INPUT MATERIAL =
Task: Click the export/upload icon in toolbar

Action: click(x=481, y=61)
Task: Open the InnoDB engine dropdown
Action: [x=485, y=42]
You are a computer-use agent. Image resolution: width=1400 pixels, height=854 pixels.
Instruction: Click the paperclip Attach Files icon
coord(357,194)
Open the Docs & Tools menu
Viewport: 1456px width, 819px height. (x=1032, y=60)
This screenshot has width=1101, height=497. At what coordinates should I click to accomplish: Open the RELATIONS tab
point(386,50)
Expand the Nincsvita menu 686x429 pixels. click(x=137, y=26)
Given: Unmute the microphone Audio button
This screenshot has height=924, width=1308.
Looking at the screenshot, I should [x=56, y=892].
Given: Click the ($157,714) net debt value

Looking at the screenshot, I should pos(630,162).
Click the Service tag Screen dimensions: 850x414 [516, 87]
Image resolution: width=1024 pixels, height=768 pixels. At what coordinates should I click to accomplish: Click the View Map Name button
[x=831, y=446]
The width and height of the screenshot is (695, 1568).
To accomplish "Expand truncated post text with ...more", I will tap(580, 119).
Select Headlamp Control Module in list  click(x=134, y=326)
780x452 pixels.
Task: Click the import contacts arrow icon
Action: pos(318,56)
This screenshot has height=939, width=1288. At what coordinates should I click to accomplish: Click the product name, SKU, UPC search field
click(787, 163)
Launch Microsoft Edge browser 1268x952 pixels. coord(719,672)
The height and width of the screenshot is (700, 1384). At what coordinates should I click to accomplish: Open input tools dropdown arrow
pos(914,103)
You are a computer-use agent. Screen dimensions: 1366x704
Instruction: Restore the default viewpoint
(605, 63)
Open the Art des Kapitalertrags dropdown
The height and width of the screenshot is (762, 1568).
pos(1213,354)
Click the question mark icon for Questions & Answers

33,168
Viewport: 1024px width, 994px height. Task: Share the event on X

ASSIGNMENT =
Would you retype the records above without changing a word?

RESPONSE FOR THIS EXERCISE =
Task: Click the export/upload icon in toolbar

Action: click(x=481, y=61)
Task: Open the InnoDB engine dropdown
Action: [x=485, y=42]
You are a computer-use agent. Image resolution: width=1400 pixels, height=854 pixels.
Instruction: Click the paperclip Attach Files icon
coord(357,194)
Open the Docs & Tools menu
Viewport: 1456px width, 819px height. (x=1032, y=60)
This screenshot has width=1101, height=497. At what coordinates should I click to accomplish: Open the RELATIONS tab
point(386,50)
Expand the Nincsvita menu 686x429 pixels. click(x=137, y=26)
Given: Unmute the microphone Audio button
This screenshot has height=924, width=1308.
Looking at the screenshot, I should [x=56, y=892].
Given: Click the ($157,714) net debt value

Looking at the screenshot, I should pos(630,162).
Click the Service tag Screen dimensions: 850x414 [516, 87]
Image resolution: width=1024 pixels, height=768 pixels. At what coordinates should I click to accomplish: Click the View Map Name button
[x=831, y=446]
The width and height of the screenshot is (695, 1568).
To accomplish "Expand truncated post text with ...more", I will tap(580, 119).
Select Headlamp Control Module in list  click(x=134, y=326)
780x452 pixels.
Task: Click the import contacts arrow icon
Action: pos(318,56)
This screenshot has height=939, width=1288. At what coordinates should I click to accomplish: Click the product name, SKU, UPC search field
click(787, 163)
Launch Microsoft Edge browser 1268x952 pixels. coord(719,672)
The height and width of the screenshot is (700, 1384). At what coordinates should I click to accomplish: Open input tools dropdown arrow
pos(914,103)
You are a computer-use agent. Screen dimensions: 1366x704
Instruction: Restore the default viewpoint
(605, 63)
Open the Art des Kapitalertrags dropdown
The height and width of the screenshot is (762, 1568).
pos(1213,354)
Click the question mark icon for Questions & Answers

33,168
Viewport: 1024px width, 994px height. Task: Share the event on X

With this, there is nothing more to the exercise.